Why Progressives Win From Drug Bill

Emma joins in disputing the idea that the Medicare bill is anything good for progressives, citing the popular E.J. Dionne essay a lot of folks are linking to. She sees the loss on the bill as being "about kicking the prone body of the Democrats in the head."

Folks are making a mistake when they equate losing a fight-- which the Dems inevitably will at the moment given their lack of majorities in Congress-- with getting rolled.

As I've argued, I actually think passage of the bill is good for progressives, both on policy and politics.

In fact, Democrats may have gotten the best of all worlds, registering their opposition to a bad bill while being in position to gain politically and on policy from its passage.

On policy, we now have the principle that drugs should be covered just like every other kind of health care under Medicare. Now, the question is how generous the benefit should be, which is a winning terrain for progressives. It's a lot easier to expand coverage in an existing program than create a whole new entitlement-- a fact that conservatives generally recognize and which is making most of the rightwing apoplectic as they see Bush and the GOP push through this plan for short-term political gain. As for the "privatization" aspects, I just don't think a few pilot projects and such are as threatening as most critics make out.

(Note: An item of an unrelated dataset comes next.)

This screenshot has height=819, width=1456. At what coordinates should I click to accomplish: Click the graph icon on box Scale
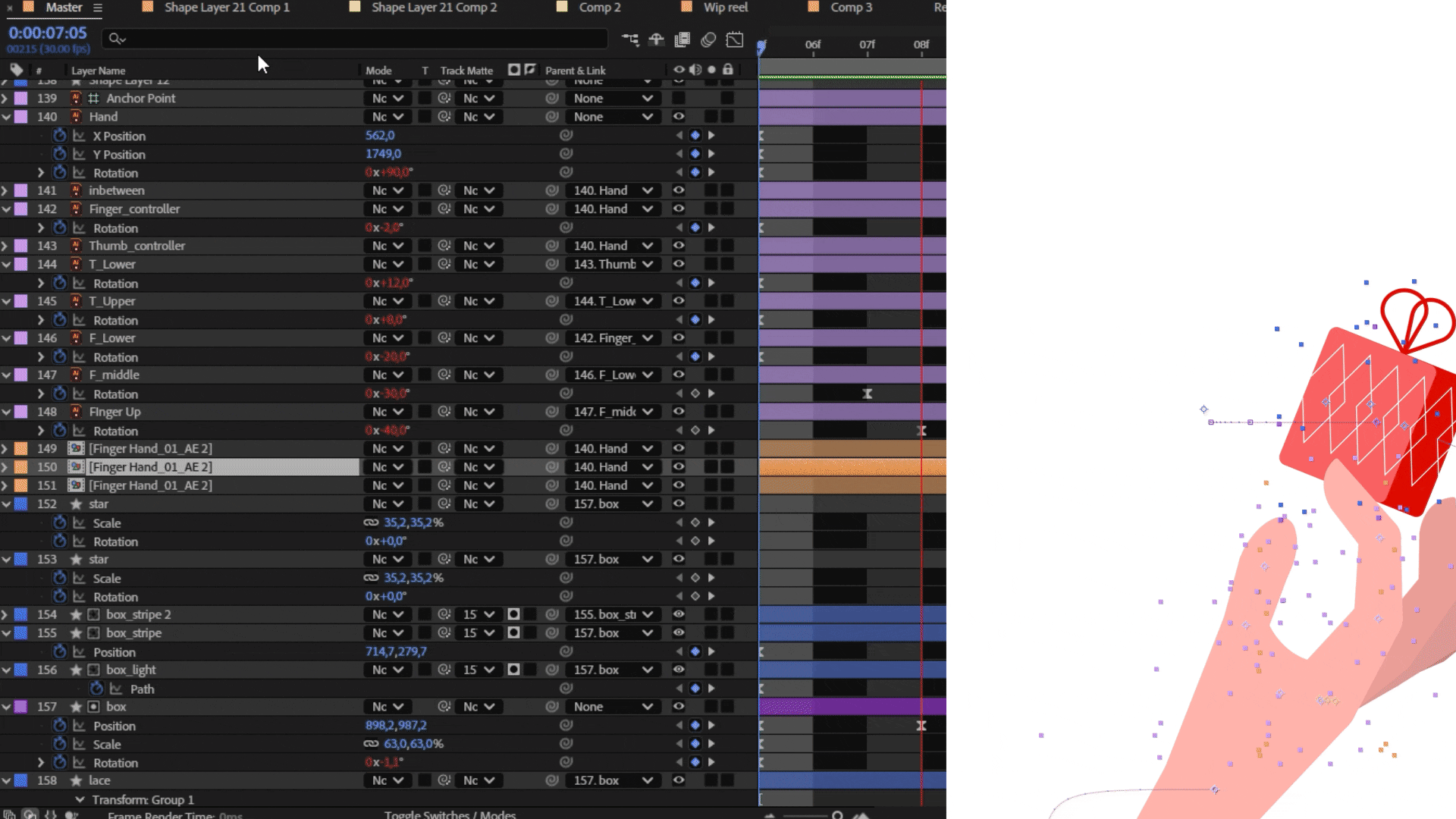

And the very cost of the drugs will put pressure on Congress to actually pass drug cost controls as a deficit fighting measure. Emphasize the last point-- without the drug bill, cost controls on drug manufacturers was just "anti-business regulation." With $400 billion in government spending at stake, suddenly drug price controls is a way to cut government spending, another good terrain for progressives to advocate against drug company profits.

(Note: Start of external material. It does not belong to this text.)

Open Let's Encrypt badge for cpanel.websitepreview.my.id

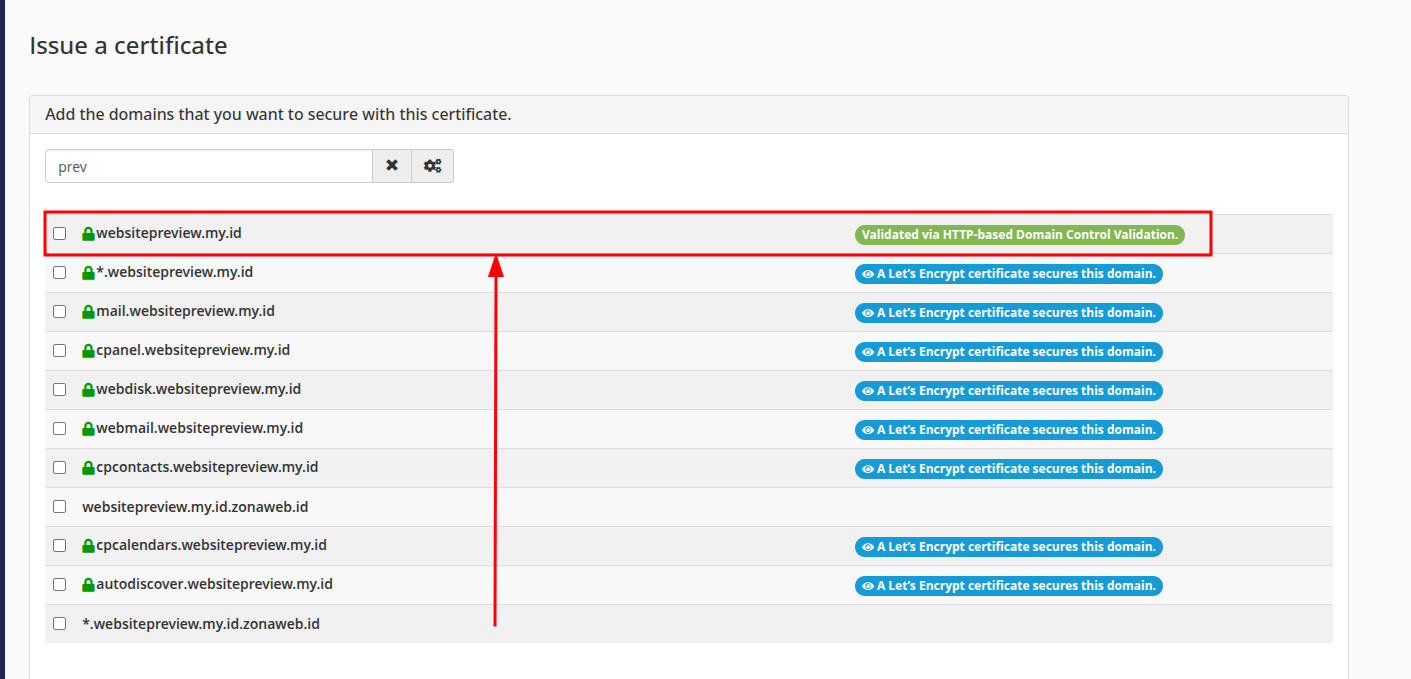point(1009,352)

As for the politics, passing a shitty bill is worse for the GOP than if the Dems had defeated it. If the Dems had defeated it, Bush could have said, "Well, I tried to fulfill my promise to give seniors a drug benefit, but the obstructionist Dems stopped me." Now, Bush has full responsibility for the details of the bill and seniors won't be happy. They'll recognize that the trillions of dollars in tax cuts meant they only had this pathetic benefit available.

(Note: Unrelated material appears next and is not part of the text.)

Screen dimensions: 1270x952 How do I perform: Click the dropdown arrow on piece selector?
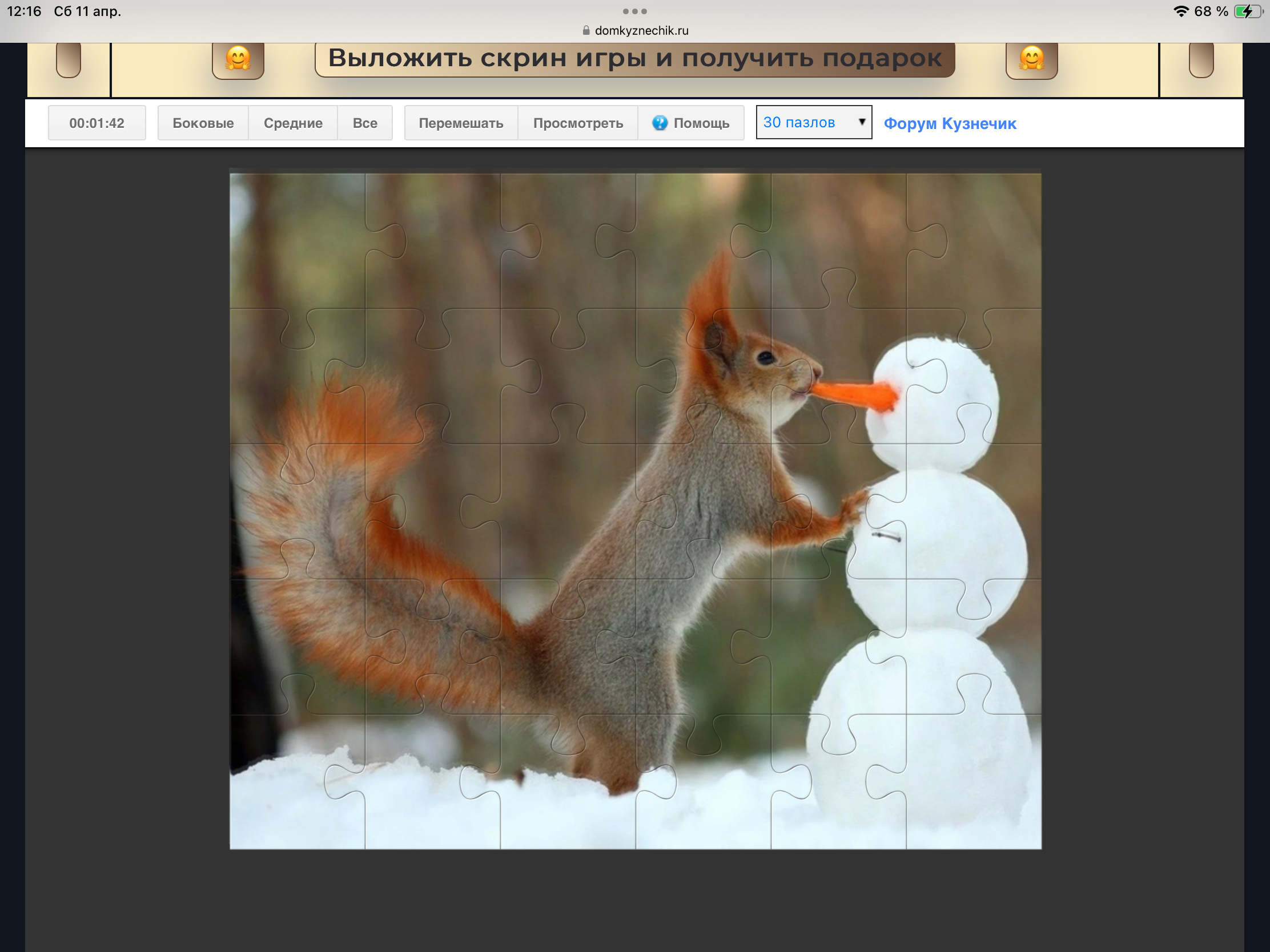(x=861, y=122)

Here you have a benefit directed for seniors and a large chunk of them in polls say they don't like the bill. When a large number of the beneficiaries don't like the bill, can you imagine how that will translate to the rest of the population who knows they are being screwed to subsidize drug company profits?

Between agribusiness pork barrel, the attempted energy bill, military boondoggles, and this drug company bonanza, the Dems now have a devastating theme of GOP corporate corruption and fiscal irresponsibility. Even as the benefits of their programs for average taxpayers, farmers and seniors are minimal, they have dished out trillions of dollars to their corporate allies-- busting the budget and driving debt for our children through the proverbial roof.

This bill is a win for the GOP? With rightwing conservatives and progressive health groups united (if for differing reasons) in condemning it? With the AARP on the run from its own members, with the organization feeling pressure to help "fix" the bill in the coming year-- no doubt in support of Democratic criticisms of its limitations?

A defeat would have been passage without progressive criticisms registering with the public. But on that score, we did well and the Democratic message seems to have registered strongly with the public-- see this analysis by LiberalOasis.

So be of good cheer this Thanksgiving!

Update: Emma responds again with her "grim and hopeless" view of the downside of the bill.